## Exercise objective
Update the data below by replacing each occurrence of "Where should I click to:" with "Which spot should I click to:", leaving everything else unchanged.

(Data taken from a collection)
______________________________

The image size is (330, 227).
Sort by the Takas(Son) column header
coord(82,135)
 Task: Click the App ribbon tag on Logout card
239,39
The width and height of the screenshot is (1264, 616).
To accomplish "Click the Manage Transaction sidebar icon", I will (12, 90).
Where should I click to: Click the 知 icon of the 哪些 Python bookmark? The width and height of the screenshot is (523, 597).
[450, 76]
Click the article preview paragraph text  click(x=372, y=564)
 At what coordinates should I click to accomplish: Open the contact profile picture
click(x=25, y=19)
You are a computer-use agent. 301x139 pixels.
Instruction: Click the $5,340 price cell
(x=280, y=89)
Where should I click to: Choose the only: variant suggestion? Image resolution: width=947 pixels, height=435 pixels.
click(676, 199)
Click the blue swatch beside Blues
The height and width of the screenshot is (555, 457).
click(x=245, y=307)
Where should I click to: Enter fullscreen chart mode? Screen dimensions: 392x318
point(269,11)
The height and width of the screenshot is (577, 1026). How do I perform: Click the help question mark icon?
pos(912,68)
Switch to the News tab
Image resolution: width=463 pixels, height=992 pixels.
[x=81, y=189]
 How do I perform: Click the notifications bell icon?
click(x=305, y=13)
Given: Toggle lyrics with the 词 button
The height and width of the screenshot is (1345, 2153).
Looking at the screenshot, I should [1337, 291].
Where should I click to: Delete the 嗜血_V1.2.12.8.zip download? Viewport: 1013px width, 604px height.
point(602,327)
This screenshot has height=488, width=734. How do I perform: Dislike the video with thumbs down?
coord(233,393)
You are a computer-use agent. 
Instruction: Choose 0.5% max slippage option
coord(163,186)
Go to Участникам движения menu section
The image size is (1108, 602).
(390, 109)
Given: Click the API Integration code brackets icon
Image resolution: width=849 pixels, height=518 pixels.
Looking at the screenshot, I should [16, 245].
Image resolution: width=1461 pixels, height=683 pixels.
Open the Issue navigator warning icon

______________________________

## Result of this task
The image size is (330, 227).
Sort by the Takas(Son) column header
coord(82,135)
 Task: Click the App ribbon tag on Logout card
239,39
The width and height of the screenshot is (1264, 616).
To accomplish "Click the Manage Transaction sidebar icon", I will (12, 90).
Which spot should I click to: Click the 知 icon of the 哪些 Python bookmark? The width and height of the screenshot is (523, 597).
[450, 76]
Click the article preview paragraph text  click(x=372, y=564)
 At what coordinates should I click to accomplish: Open the contact profile picture
click(x=25, y=19)
You are a computer-use agent. 301x139 pixels.
Instruction: Click the $5,340 price cell
(x=280, y=89)
Which spot should I click to: Choose the only: variant suggestion? Image resolution: width=947 pixels, height=435 pixels.
click(676, 199)
Click the blue swatch beside Blues
The height and width of the screenshot is (555, 457).
click(x=245, y=307)
Which spot should I click to: Enter fullscreen chart mode? Screen dimensions: 392x318
point(269,11)
The height and width of the screenshot is (577, 1026). How do I perform: Click the help question mark icon?
pos(912,68)
Switch to the News tab
Image resolution: width=463 pixels, height=992 pixels.
[x=81, y=189]
 How do I perform: Click the notifications bell icon?
click(x=305, y=13)
Given: Toggle lyrics with the 词 button
The height and width of the screenshot is (1345, 2153).
Looking at the screenshot, I should [1337, 291].
Which spot should I click to: Delete the 嗜血_V1.2.12.8.zip download? Viewport: 1013px width, 604px height.
point(602,327)
This screenshot has height=488, width=734. How do I perform: Dislike the video with thumbs down?
coord(233,393)
You are a computer-use agent. 
Instruction: Choose 0.5% max slippage option
coord(163,186)
Go to Участникам движения menu section
The image size is (1108, 602).
(390, 109)
Given: Click the API Integration code brackets icon
Image resolution: width=849 pixels, height=518 pixels.
Looking at the screenshot, I should [16, 245].
Image resolution: width=1461 pixels, height=683 pixels.
Open the Issue navigator warning icon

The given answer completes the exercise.